Thereby, the loss values of the S-bend are 0.59 dB and 0.23 dB for the E_1l mode and E_2l mode, respectively.

The bandwidth characteristics of the fabricated switch are characterized, as shown in Figure 11. The measurement results show that within the wavelength range from 1530 to 1575 nm, for the E₁₁ mode input, the switch exhibits the ER of ≥13.1 dB and CT ≤ −22.8 dB at an electrical driving power of 284.8 mW, as shown in Figure 11a. Meanwhile, for the E₂₁ mode input, the ER is ≥15.5 dB and CT is ≤−18.1 dB at an electrical driving power of 282.4 mW, as shown in Figure 11b.

The time response of the fabricated mode switch is shown in Figure 12 below. When the 125 Hz rectangular driving signal is applied on the electrode, the measured rise time and fall time are 1.04 ms and 1.32 ms, respectively. This relatively large response time is mainly limited by the physical characteristic of thermo-optic modulation that relies on the dielectric relaxation and resulting refractive index variation.

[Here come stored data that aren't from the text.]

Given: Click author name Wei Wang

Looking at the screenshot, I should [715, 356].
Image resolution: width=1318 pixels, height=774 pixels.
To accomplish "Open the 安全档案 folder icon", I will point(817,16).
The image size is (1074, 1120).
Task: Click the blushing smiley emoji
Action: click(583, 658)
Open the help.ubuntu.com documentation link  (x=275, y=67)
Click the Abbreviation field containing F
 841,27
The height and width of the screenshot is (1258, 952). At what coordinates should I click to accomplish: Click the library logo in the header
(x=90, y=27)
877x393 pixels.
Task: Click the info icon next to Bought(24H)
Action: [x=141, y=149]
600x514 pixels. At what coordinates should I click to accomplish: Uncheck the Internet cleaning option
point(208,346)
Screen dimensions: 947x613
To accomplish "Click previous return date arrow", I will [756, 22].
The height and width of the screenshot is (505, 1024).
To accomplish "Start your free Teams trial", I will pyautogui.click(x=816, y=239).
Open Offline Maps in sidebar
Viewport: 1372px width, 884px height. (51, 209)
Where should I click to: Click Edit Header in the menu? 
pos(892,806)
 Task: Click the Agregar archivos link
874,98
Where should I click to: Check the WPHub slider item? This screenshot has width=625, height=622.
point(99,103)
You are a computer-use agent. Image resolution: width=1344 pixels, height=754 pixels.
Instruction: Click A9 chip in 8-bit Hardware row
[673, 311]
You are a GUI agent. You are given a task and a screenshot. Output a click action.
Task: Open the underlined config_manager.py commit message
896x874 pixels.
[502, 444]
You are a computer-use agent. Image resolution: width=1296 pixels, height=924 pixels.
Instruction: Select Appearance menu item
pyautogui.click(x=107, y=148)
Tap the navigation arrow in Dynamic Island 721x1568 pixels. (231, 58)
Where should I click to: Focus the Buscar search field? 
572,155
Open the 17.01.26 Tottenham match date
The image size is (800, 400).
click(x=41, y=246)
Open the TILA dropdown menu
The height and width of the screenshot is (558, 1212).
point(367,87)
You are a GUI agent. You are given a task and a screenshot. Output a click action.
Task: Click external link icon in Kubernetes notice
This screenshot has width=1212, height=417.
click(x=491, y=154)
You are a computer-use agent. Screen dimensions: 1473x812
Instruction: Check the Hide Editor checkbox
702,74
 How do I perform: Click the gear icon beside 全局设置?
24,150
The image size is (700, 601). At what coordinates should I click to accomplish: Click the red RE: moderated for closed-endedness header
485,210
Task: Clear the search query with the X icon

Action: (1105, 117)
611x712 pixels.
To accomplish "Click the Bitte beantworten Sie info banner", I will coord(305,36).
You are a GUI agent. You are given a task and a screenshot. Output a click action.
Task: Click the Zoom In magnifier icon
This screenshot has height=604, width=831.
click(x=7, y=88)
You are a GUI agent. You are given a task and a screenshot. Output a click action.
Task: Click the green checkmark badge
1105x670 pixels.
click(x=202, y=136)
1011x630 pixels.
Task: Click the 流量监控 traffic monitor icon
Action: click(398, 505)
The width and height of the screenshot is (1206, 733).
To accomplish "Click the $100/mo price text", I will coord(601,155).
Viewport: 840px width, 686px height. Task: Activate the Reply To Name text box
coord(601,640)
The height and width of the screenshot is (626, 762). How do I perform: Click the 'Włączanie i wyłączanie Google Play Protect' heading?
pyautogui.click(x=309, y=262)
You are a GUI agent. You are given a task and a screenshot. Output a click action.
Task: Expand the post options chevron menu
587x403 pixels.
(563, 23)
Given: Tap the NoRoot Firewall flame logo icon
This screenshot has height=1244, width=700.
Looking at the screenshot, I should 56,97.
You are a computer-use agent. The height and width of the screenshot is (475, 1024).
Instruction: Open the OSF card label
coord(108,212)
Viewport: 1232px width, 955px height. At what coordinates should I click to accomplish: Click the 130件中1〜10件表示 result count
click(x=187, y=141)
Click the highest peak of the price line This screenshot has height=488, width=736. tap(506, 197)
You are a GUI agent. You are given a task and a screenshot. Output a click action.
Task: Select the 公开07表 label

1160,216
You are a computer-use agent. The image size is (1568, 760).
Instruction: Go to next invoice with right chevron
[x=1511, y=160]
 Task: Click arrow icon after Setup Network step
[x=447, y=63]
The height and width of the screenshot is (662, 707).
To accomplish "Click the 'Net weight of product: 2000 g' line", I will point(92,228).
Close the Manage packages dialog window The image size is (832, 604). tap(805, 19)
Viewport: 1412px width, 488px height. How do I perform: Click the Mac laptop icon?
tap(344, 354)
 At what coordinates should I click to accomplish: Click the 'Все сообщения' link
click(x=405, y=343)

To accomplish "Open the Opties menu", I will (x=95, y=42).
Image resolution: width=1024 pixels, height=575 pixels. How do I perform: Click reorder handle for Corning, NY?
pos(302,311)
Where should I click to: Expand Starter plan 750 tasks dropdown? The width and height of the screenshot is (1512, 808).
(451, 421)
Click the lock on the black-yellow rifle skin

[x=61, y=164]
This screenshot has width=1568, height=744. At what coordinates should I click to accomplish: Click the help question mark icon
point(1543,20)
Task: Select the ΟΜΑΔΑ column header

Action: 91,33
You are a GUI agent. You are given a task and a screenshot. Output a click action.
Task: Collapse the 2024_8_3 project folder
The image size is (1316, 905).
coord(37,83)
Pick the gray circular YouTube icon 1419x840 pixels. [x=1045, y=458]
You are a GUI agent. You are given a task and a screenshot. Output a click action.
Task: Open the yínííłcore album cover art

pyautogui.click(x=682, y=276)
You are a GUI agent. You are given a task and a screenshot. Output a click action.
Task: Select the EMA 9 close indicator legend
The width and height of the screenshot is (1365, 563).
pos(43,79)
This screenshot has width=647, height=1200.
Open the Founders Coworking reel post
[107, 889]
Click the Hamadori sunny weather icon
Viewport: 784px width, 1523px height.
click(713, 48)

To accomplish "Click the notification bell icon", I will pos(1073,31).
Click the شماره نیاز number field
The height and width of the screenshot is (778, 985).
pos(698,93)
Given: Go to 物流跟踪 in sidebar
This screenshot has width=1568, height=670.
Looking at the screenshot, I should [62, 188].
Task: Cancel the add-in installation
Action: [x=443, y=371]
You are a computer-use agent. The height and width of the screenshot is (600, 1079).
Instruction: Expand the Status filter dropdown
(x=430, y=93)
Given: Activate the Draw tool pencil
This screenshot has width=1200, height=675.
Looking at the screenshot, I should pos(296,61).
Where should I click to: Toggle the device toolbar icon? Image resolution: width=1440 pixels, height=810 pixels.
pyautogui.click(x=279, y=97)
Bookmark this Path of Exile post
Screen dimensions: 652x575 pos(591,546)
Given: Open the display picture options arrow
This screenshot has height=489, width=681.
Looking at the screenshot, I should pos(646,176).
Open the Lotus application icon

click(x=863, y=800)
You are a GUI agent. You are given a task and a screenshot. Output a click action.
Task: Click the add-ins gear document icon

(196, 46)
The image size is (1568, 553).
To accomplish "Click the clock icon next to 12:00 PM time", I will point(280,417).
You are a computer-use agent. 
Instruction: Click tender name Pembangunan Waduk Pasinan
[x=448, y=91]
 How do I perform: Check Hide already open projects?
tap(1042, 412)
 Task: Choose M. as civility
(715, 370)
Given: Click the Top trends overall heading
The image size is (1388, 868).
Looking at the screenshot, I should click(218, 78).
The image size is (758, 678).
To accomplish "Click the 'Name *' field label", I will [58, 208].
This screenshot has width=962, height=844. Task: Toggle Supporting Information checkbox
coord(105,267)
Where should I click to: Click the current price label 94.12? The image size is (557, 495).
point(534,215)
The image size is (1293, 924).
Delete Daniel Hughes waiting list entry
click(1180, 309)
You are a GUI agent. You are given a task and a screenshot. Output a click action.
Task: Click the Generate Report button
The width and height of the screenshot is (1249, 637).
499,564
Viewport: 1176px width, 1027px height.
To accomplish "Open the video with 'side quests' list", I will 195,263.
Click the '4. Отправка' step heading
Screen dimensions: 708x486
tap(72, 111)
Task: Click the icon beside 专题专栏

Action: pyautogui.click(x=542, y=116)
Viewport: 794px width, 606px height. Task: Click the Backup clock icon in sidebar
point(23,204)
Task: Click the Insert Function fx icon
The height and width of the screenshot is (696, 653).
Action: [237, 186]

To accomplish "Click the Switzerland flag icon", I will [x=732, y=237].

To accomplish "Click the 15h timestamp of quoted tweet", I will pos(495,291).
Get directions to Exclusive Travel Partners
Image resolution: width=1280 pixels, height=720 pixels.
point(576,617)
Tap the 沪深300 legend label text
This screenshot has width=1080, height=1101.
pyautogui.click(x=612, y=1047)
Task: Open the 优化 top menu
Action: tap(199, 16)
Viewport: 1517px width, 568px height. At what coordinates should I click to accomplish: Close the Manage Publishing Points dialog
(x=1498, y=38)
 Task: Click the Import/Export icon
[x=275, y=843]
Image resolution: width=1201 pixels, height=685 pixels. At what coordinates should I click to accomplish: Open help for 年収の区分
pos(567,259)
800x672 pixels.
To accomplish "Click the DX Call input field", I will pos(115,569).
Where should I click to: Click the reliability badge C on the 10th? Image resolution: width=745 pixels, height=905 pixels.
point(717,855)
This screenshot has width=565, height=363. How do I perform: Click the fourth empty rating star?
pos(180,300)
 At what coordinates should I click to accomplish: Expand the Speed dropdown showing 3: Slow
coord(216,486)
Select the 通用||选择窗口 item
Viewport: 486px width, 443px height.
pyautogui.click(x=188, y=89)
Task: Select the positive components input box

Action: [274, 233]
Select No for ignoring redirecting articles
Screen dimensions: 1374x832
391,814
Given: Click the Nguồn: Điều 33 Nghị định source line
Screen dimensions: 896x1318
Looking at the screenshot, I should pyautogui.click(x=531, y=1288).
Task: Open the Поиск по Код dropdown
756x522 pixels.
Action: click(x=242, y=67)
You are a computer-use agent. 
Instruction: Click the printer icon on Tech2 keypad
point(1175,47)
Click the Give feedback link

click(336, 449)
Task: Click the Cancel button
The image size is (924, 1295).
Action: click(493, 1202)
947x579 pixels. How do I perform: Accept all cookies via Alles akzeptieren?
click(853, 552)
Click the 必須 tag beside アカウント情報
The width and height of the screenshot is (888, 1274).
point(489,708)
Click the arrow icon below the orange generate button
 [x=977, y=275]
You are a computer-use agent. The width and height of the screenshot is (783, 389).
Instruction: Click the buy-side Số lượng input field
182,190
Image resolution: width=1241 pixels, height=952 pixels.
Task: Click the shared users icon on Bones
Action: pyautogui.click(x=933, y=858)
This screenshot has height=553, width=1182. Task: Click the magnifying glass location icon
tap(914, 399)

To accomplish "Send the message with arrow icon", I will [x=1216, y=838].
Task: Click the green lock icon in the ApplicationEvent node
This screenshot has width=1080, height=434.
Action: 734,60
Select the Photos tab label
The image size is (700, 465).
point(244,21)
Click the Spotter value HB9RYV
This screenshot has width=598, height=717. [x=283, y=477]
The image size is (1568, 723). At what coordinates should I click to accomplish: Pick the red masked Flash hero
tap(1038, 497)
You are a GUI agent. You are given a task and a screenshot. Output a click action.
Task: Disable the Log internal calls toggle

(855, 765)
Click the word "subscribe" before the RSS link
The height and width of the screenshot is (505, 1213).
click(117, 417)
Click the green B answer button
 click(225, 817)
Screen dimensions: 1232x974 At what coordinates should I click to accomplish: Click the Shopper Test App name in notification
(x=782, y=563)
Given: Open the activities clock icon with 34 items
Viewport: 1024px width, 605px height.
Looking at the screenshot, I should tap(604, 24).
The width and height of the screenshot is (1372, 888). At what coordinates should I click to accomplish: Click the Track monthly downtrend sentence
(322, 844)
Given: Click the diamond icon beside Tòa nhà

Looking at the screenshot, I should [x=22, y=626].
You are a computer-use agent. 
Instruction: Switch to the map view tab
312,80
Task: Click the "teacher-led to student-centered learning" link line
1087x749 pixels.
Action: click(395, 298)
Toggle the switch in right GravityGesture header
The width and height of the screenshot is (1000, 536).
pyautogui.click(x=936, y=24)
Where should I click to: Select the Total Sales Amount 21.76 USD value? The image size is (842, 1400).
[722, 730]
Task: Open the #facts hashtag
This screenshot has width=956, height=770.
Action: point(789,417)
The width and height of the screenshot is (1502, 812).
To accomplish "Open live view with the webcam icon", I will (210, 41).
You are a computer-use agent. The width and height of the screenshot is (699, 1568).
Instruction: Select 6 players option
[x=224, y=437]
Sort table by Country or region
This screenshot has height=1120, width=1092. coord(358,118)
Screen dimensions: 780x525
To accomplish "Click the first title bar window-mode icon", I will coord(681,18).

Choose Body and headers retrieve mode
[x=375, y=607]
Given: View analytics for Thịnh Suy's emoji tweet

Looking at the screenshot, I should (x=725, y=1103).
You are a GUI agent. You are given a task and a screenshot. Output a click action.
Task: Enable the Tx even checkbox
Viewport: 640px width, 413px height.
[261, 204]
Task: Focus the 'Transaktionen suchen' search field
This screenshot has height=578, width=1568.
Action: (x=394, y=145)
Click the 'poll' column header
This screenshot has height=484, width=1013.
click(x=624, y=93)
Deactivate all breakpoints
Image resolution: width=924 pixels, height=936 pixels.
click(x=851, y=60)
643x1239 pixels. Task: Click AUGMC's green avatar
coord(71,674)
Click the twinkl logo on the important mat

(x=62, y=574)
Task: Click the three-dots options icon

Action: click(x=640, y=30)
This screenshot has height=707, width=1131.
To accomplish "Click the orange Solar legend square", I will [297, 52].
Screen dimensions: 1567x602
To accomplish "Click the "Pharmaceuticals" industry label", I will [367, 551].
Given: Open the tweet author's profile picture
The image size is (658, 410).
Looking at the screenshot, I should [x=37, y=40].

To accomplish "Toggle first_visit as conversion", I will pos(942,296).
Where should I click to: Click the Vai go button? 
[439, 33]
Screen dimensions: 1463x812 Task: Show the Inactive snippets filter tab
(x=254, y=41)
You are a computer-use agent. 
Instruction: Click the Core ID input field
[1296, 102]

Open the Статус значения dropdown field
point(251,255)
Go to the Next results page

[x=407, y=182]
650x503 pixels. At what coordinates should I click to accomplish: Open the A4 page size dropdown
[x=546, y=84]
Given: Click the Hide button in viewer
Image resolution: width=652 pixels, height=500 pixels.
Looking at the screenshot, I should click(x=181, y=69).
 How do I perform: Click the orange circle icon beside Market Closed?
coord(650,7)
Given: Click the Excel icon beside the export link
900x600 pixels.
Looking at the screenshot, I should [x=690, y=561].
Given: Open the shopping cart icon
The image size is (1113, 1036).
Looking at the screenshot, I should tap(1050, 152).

Reducing the path length for thermal diffusion will be favorable to decrease the response time.

The performance comparison between the reported works and the presented dual mode switch is summarized in

Table 1. Switching performance comparison with reported works.

Ref	Material	Size /μm	Power /mW	IL /dB	ER /dB	CT /dB	Speed /ms	BW /nm
[23]	Polymer	30,000	9.0	−11.3	16.4	−16.4	1.34/1.32	-
[24]	Polymer	16,500	52/129	−10/−11	10	-	0.3/0.4	35
[25]	Polymer	27,000	20.6/22.6	−9.2	15.6/14.1	−15.6	4.4/2.9	35
[26]	Polymer	25,000	10	−8.9	14	-	3.7	35
[27]	Polymer	22,500	128	-	13	-	0.824/0.944	35
This	Silica	16,000	284.8/282.4	−7.0	16.0	−15.9	1.04/1.32	45

. Most mode switches are based on the polymer waveguide that hold similar refractive index difference to that of the silica waveguide. Since the thermo-optic coefficient of polymer commonly is one order higher than that of silica, the driving power of silica waveguide switch is much higher. The relative longer response time also could be attributed to the 20 μm thick upper cladding, which apparently implies a large thermal diffusion distance. Except for that, close ER and CT values can be observed. The lower IL obtained in this work is mainly due to the optimized design and precise fabrication, which offers good dimension matching between the designed waveguide and the prepared device. In fact, the most favorable aspect of this silica switch is the relatively wide bandwidth, which is largely due to the adoption of MMI couplers.

4. Conclusions

A silica waveguide dual-mode 1 × 2 thermo-optic switch is theoretically designed and experimentally demonstrated. An MMI coupler combined with a Mach–Zehnder interferometer is adopted to implement the E₁₁ and E₂₁ mode selective output. Small-radius bimodal S-bends allow the propagation of dual modes. After BPM design optimization and CMOS compatible fabrication, the switching performance levels are characterized in detail. Within the wavelength range from 1530 nm to 1575 nm, for the E₁₁ mode input, the measured extinction ratio (ER) is ≥13.1 dB and the crosstalk (CT) is ≤−13.1 dB at the electrical driving power of 284.8 mW. Meanwhile, for the E₂₁ mode input, the measured ER is ≥15.5 dB and CT is ≤−15.5 dB at the electrical driving power of 282.4 mW. Compared with reported works with limited refractive index differences, the proposed switch presents a relatively wide bandwidth, smaller optical loss, and compact footprint by the introduction of bimodal S-bends and MMI couplers. Though the power consumption and response time are limited by the intrinsic low thermo-optic coefficient of silica, by the design optimization of cladding layers, such as the introduction of an air gap and cladding thickness reduction, better power performance can be expected. The demonstrated switch has good potential in on-chip MDM applications.